> **Exercise goal**: Give the entries back exactly as they stand, but without pictures.

BEGIN

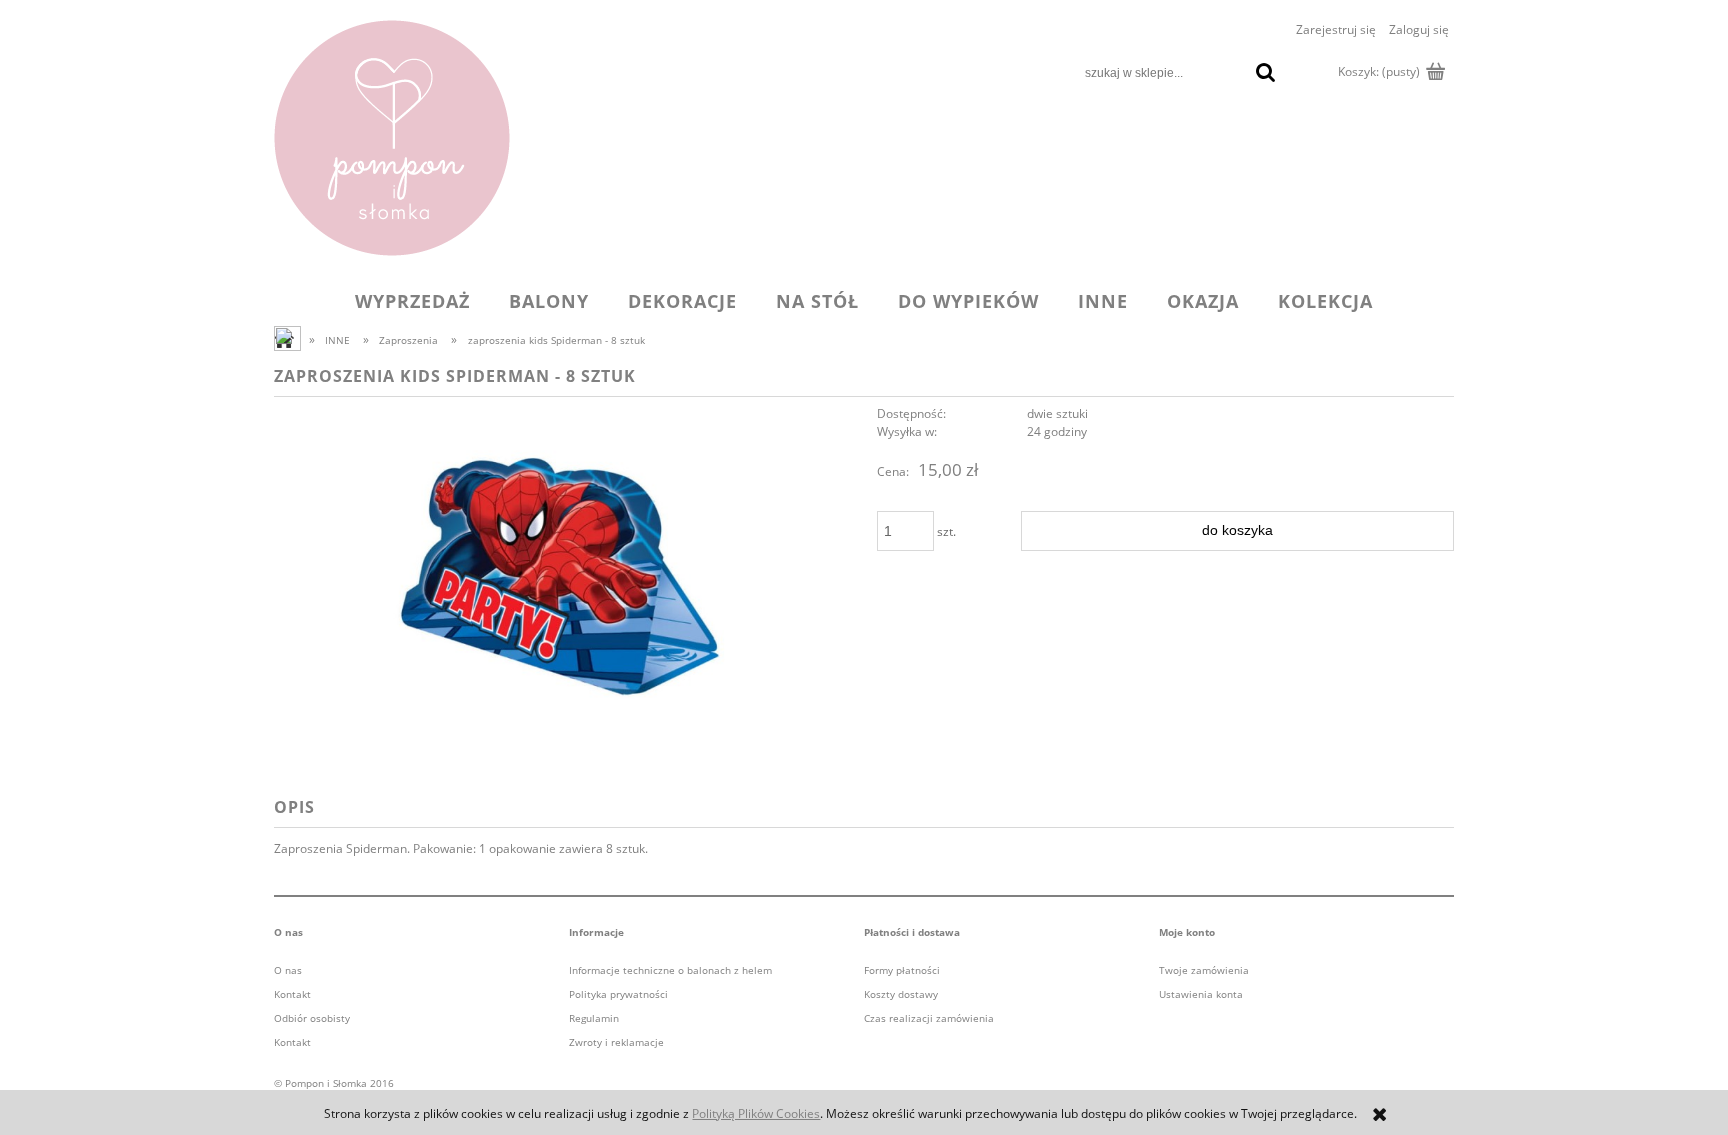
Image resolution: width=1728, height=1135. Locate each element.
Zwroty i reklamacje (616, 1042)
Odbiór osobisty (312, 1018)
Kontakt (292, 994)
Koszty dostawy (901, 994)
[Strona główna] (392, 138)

END

> **Solution for this task**:
Image resolution: width=1728, height=1135. Locate each element.
Zwroty i reklamacje (616, 1042)
Odbiór osobisty (312, 1018)
Kontakt (292, 994)
Koszty dostawy (901, 994)
[Strona główna] (392, 138)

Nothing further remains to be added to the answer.